Task to carry out » Could you return the data below exactly as it appears?

*** Data shown ***

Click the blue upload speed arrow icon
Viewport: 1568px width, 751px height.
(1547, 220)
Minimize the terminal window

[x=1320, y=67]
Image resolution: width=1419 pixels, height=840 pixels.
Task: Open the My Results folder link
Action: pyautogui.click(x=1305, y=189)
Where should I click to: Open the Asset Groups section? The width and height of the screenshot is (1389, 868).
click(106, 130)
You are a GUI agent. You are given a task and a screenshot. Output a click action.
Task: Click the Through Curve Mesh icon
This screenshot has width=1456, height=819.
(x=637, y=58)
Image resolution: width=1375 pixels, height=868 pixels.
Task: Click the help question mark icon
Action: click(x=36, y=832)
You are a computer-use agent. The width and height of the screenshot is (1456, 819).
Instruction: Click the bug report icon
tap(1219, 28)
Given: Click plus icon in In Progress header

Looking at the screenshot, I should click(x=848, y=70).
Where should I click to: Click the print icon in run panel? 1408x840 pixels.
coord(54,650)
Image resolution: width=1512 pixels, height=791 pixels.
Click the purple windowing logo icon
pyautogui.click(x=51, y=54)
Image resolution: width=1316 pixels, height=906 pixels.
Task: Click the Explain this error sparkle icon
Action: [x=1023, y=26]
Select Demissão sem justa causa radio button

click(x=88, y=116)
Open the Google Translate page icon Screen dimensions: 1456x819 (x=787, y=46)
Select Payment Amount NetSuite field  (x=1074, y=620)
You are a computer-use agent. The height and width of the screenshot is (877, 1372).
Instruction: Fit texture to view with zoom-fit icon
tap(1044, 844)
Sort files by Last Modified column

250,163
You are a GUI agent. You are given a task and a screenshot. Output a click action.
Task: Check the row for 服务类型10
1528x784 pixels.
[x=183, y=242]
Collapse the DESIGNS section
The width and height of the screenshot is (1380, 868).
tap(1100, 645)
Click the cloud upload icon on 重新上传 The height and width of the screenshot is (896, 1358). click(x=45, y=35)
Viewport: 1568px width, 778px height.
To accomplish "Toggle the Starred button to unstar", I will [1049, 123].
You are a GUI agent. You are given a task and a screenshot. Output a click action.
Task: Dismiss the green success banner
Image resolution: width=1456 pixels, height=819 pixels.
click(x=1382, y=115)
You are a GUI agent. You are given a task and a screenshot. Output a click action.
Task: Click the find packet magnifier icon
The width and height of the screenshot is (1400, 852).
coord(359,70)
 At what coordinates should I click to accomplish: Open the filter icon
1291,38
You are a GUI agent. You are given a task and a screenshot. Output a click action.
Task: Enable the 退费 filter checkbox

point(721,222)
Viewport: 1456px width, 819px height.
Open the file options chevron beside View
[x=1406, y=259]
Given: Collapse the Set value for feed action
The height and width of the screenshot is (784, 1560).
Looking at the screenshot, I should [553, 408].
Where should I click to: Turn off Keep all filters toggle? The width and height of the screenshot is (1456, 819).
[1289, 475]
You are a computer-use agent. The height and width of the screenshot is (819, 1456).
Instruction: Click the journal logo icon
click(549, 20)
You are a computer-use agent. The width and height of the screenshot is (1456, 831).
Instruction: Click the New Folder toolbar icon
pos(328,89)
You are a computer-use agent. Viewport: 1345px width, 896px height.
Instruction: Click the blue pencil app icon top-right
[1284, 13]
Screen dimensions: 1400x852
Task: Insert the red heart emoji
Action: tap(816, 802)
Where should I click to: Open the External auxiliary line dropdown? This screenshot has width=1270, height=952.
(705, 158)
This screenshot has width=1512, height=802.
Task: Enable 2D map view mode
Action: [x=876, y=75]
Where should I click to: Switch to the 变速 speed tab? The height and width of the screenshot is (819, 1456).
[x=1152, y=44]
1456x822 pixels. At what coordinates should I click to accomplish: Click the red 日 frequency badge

*** End of Data shown ***

Exercise result »
Click the blue upload speed arrow icon
Viewport: 1568px width, 751px height.
(1547, 220)
Minimize the terminal window

[x=1320, y=67]
Image resolution: width=1419 pixels, height=840 pixels.
Task: Open the My Results folder link
Action: pyautogui.click(x=1305, y=189)
Where should I click to: Open the Asset Groups section? The width and height of the screenshot is (1389, 868).
click(106, 130)
You are a GUI agent. You are given a task and a screenshot. Output a click action.
Task: Click the Through Curve Mesh icon
This screenshot has width=1456, height=819.
(x=637, y=58)
Image resolution: width=1375 pixels, height=868 pixels.
Task: Click the help question mark icon
Action: click(x=36, y=832)
You are a computer-use agent. The width and height of the screenshot is (1456, 819).
Instruction: Click the bug report icon
tap(1219, 28)
Given: Click plus icon in In Progress header

Looking at the screenshot, I should click(x=848, y=70).
Where should I click to: Click the print icon in run panel? 1408x840 pixels.
coord(54,650)
Image resolution: width=1512 pixels, height=791 pixels.
Click the purple windowing logo icon
pyautogui.click(x=51, y=54)
Image resolution: width=1316 pixels, height=906 pixels.
Task: Click the Explain this error sparkle icon
Action: [x=1023, y=26]
Select Demissão sem justa causa radio button

click(x=88, y=116)
Open the Google Translate page icon Screen dimensions: 1456x819 (x=787, y=46)
Select Payment Amount NetSuite field  (x=1074, y=620)
You are a computer-use agent. The height and width of the screenshot is (877, 1372).
Instruction: Fit texture to view with zoom-fit icon
tap(1044, 844)
Sort files by Last Modified column

250,163
You are a GUI agent. You are given a task and a screenshot. Output a click action.
Task: Check the row for 服务类型10
1528x784 pixels.
[x=183, y=242]
Collapse the DESIGNS section
The width and height of the screenshot is (1380, 868).
tap(1100, 645)
Click the cloud upload icon on 重新上传 The height and width of the screenshot is (896, 1358). click(x=45, y=35)
Viewport: 1568px width, 778px height.
To accomplish "Toggle the Starred button to unstar", I will [1049, 123].
You are a GUI agent. You are given a task and a screenshot. Output a click action.
Task: Dismiss the green success banner
Image resolution: width=1456 pixels, height=819 pixels.
click(x=1382, y=115)
You are a GUI agent. You are given a task and a screenshot. Output a click action.
Task: Click the find packet magnifier icon
The width and height of the screenshot is (1400, 852).
coord(359,70)
 At what coordinates should I click to accomplish: Open the filter icon
1291,38
You are a GUI agent. You are given a task and a screenshot. Output a click action.
Task: Enable the 退费 filter checkbox

point(721,222)
Viewport: 1456px width, 819px height.
Open the file options chevron beside View
[x=1406, y=259]
Given: Collapse the Set value for feed action
The height and width of the screenshot is (784, 1560).
Looking at the screenshot, I should [553, 408].
Where should I click to: Turn off Keep all filters toggle? The width and height of the screenshot is (1456, 819).
[1289, 475]
You are a computer-use agent. The height and width of the screenshot is (819, 1456).
Instruction: Click the journal logo icon
click(549, 20)
You are a computer-use agent. The width and height of the screenshot is (1456, 831).
Instruction: Click the New Folder toolbar icon
pos(328,89)
You are a computer-use agent. Viewport: 1345px width, 896px height.
Instruction: Click the blue pencil app icon top-right
[1284, 13]
Screen dimensions: 1400x852
Task: Insert the red heart emoji
Action: tap(816, 802)
Where should I click to: Open the External auxiliary line dropdown? This screenshot has width=1270, height=952.
(705, 158)
This screenshot has width=1512, height=802.
Task: Enable 2D map view mode
Action: [x=876, y=75]
Where should I click to: Switch to the 变速 speed tab? The height and width of the screenshot is (819, 1456).
[x=1152, y=44]
1456x822 pixels. At what coordinates should I click to accomplish: Click the red 日 frequency badge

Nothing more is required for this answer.